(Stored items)
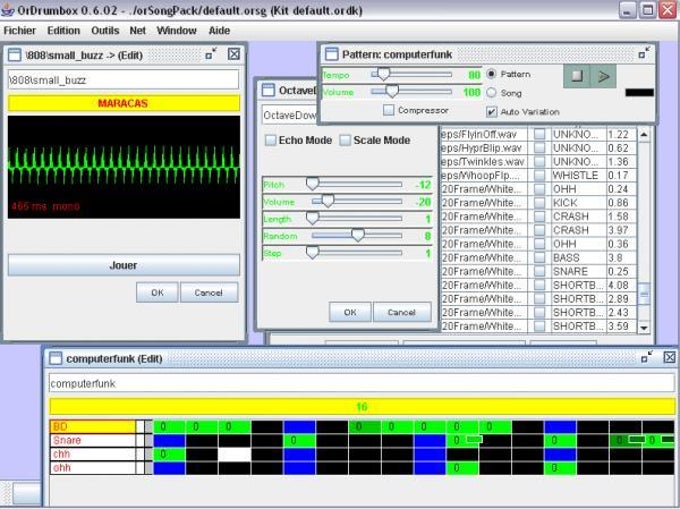Enable Echo Mode checkbox

270,141
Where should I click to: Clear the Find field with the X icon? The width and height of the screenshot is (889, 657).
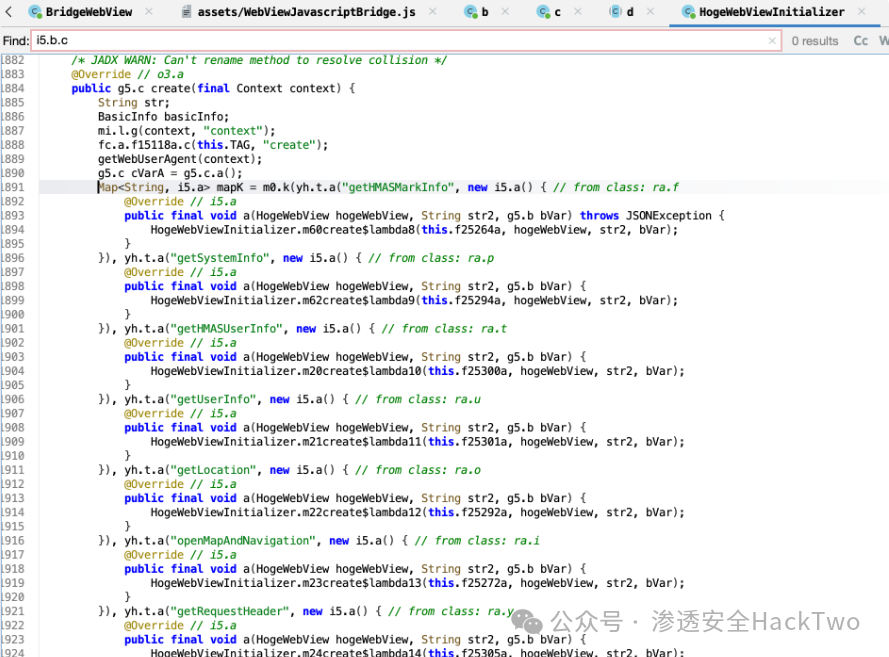click(x=772, y=41)
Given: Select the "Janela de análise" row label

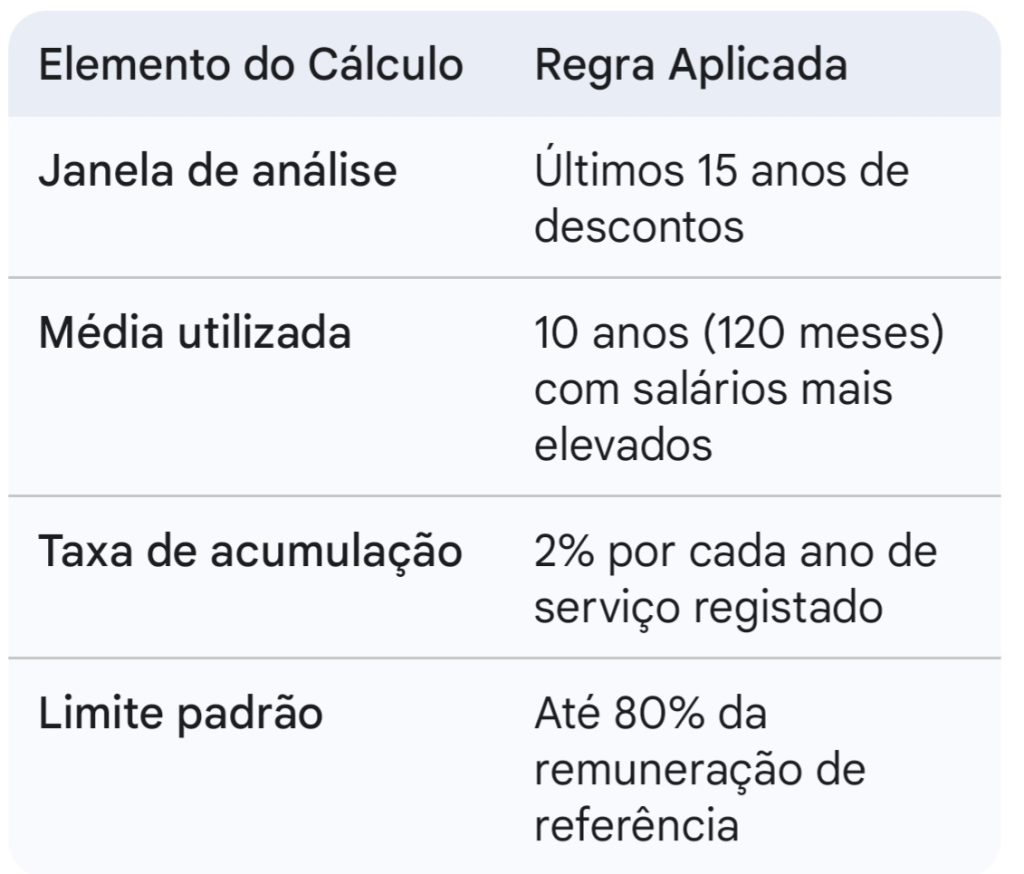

Instructions to follow:
With the pictures excluded, the line containing "Where should I" and every line after it through the end of the data above are to be transcribed exactly, and nothing more.

Written answer:
Where should I click to: Clear the Find field with the X icon? The width and height of the screenshot is (889, 657).
click(x=772, y=41)
Given: Select the "Janela de análise" row label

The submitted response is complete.